SNOW CONDITIONS - NORMAL TO MUCH-ABOVE NORMAL

As of this afternoon (February 17, 2021), snow covers the ground across roughly 70 percent of the MARFC service area. The snow/no snow line runs roughly from near/along the WV/VA border, east through central MD and into central/southern NJ. The current snow cover extends somewhat further east than what is typical for mid February. In addition, moderate amounts of new snow are expected across much of the MARFC service area during the next two days. Within the MARFC service area, snow conditions are above normal to much-above normal for this time of year across much of NY, much of PA, northern NJ and portions of WV and MD. In this region snow depths this morning were generally in the 10-20 inch range, with scattered greater depths. Corresponding snow water equvialent values in this same region range generally from 1-4 inches, with isolated values of 4.5 inches. Snow depths in the remaining areas where snow exists are generally 1-8 inches, with 0.25-1.0 inches of snow water equivalent. These conditions are about normal for mid February. Little or no snow remains across most of VA, the Delmarva Peninsula and southern NJ, which is also about normal. But to repeat, moderate snowfall is expected across much of this region during the next two days. Snow information can be found at www.weather.gov/marfc/Snow and www.nohrsc.noaa.gov.

RIVER ICE - AVERAGE TO SOMEWHAT BELOW AVERAGE

Currently most streams and rivers in NY, much of PA, portions of NJ, western MD, eastern WV and northwestern VA have at least some ice in them.

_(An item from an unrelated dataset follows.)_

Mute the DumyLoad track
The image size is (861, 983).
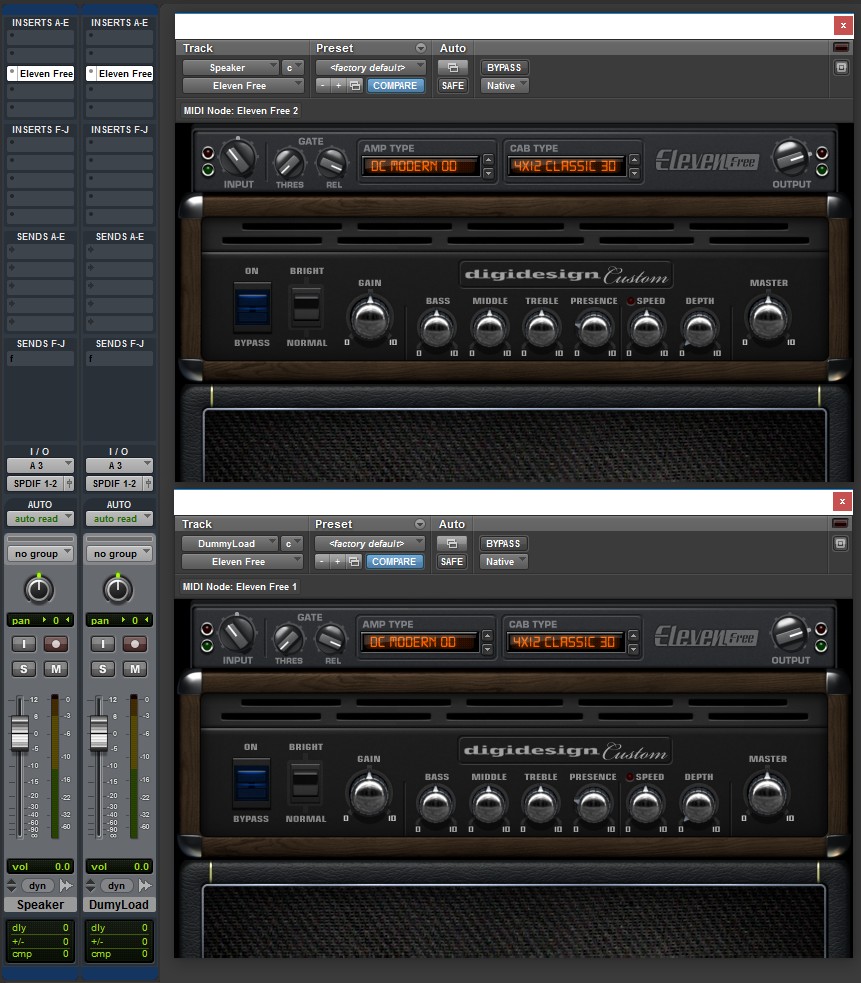coord(135,668)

This is a fairly typical area for river ice to be observed in the second half of February. The most river ice is found in streams and rivers throughout the Susquehanna and Delaware River Basins, which is also typical for mid-late February. The river ice is not being reported as unusually thick or extensive for this time of year. Some additional river ice formation is possible for at least the first week of this outlook period. Then a gradually milder weather pattern appears likely to evolve later in this outlook period, preventing additional river ice formation.

STREAMFLOW CONDITIONS - HIGH SOUTH AND EAST, OTHERWISE NORMAL

The latest data from the United States Geological Survey (USGS) indicates current streamflow conditions within the MARFC region are much-above median across roughly the southeastern two-thirds of the region. Streamflow conditions then generally gradually decrease heading west and north from this area and are generally fairly close to median for mid February. For current streamflow conditions please visit waterdata.usgs.gov/nwis/rt.

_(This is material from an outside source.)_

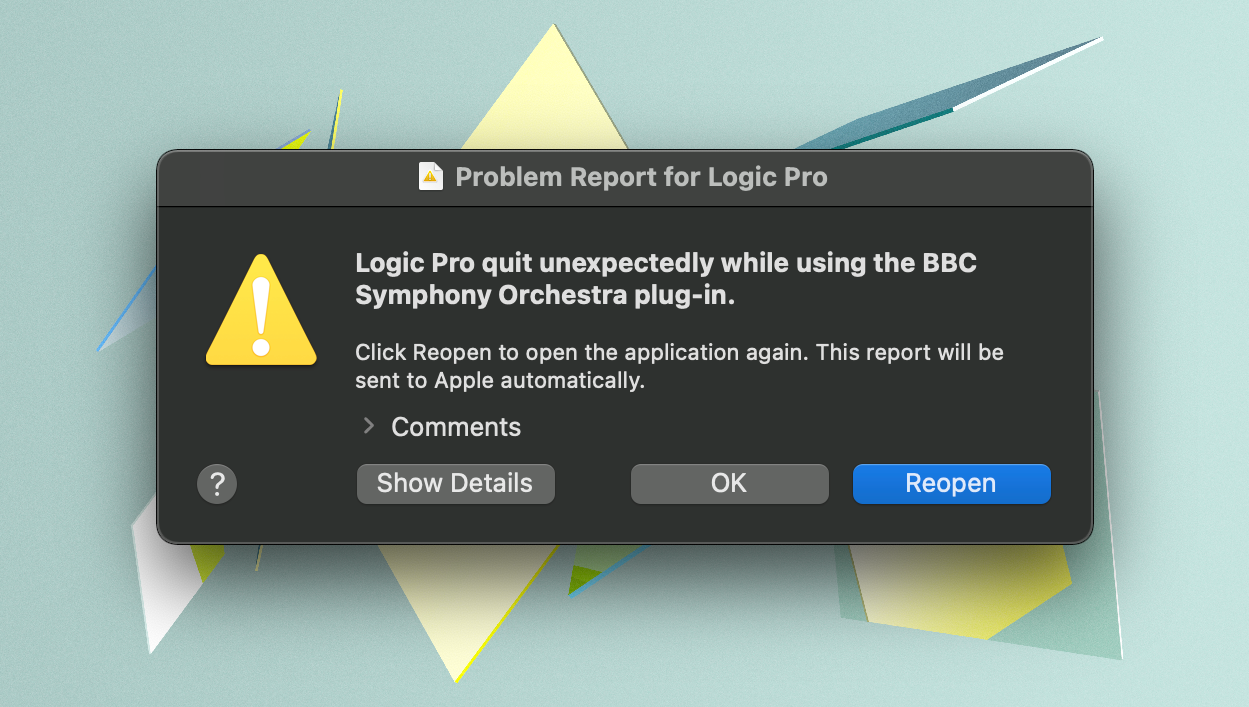Click the large yellow warning triangle icon
This screenshot has width=1249, height=707.
pos(261,307)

SOIL MOISTURE CONDITIONS - WET SOUTHEAST, OTHERWISE NEAR NORMAL

Soils remain extremely moist across southeastern portions of the MARFC service area. The long-term Palmer drought severity index is useful to estimate deep soil moisture conditions. The February 13, 2021 map (seen at cpc.ncep.noaa.gov/products/analysis_monitoring/regional_monitoring/palmer.gif) suggests deep soils remain extremely moist across central/southeast VA and much of the Delmarva Peninsula. Outside of this very wet area, the map shows near-normal values. Additional soil moisture data confirms the very wet soils across southeastern portions of the area. Visit www.cpc.ncep.noaa.gov/products/Soilmst_Monitoring/ and then click on U.S. Monitoring.

GROUNDWATER - VARIABLE

Within the MARFC service area, real-time USGS groundwater monitoring wells indicate current groundwater levels generally range from below average in the far north, gradually increasing to above or even much-above normal in the south for this time of year. To see groundwater levels visit groundwaterwatch.usgs.gov/usgsgwnetworks.asp.

RESERVOIR CONDITIONS - AVERAGE

Most major reservoirs within the MARFC region are holding storages that are about average for this time of year. For example, reservoirs in the Delaware River Basin that supply NYC with water are showing near-average storages presently.

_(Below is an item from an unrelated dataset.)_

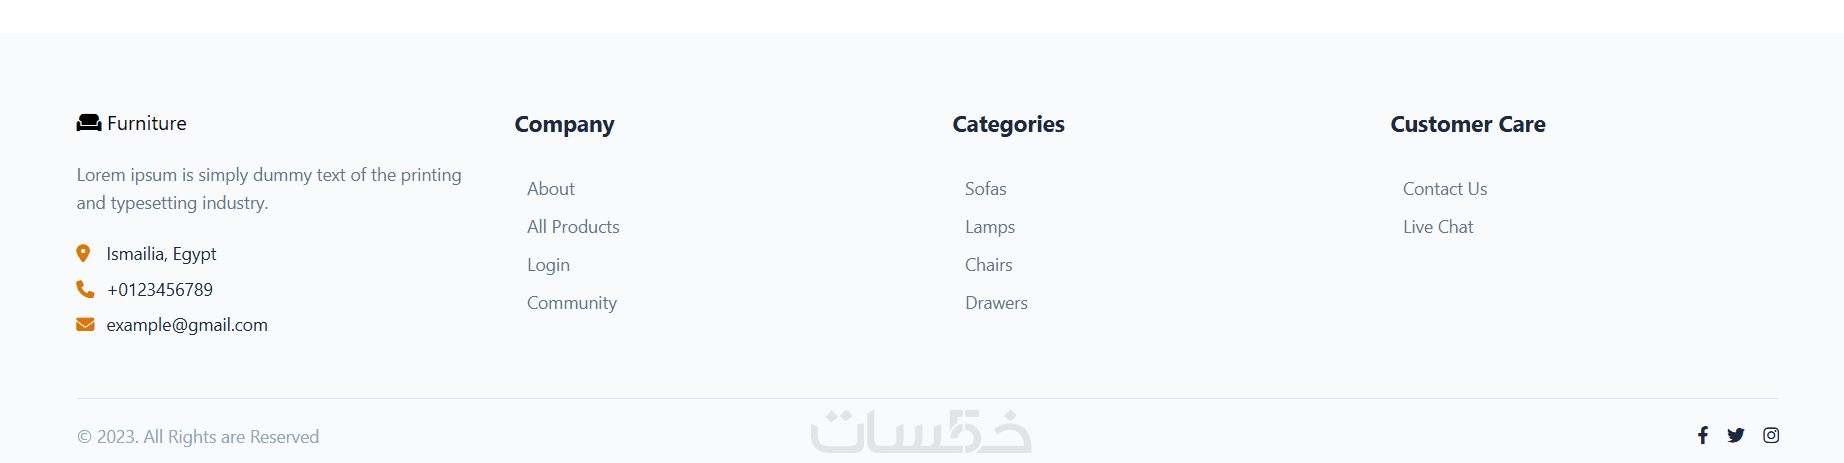The image size is (1844, 463).
Task: Click the Contact Us link
Action: click(1444, 189)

FUTURE WEATHER CONDITIONS - CHANGEABLE

A winter storm will produce widespread moderate amounts of snow, sleet and freezing rain over much of the region tonight through Friday. The system should be monitored for the possibility of producing just enough rain to cause some flooding again across lower portions of the James and Appomattox River Basins in VA. After the storm, seasonable weather conditions will likely prevail for the first week of this two-week period. However, a milder weather pattern appears likely to develop during the second week. After the storm moves out Friday, there currently are no strong indications of any widespread heavy rain events for the rest of the first week of this outlook period. The latest (February 17, 2021) weather outlooks issued by the NWS Climate Prediction Center suggest that both temperatures and precipitation will be normal or above normal when averaged over the entire nine-day period February 23-March 3, 2021. Please visit www.cpc.ncep.noaa.gov for the latest outlooks.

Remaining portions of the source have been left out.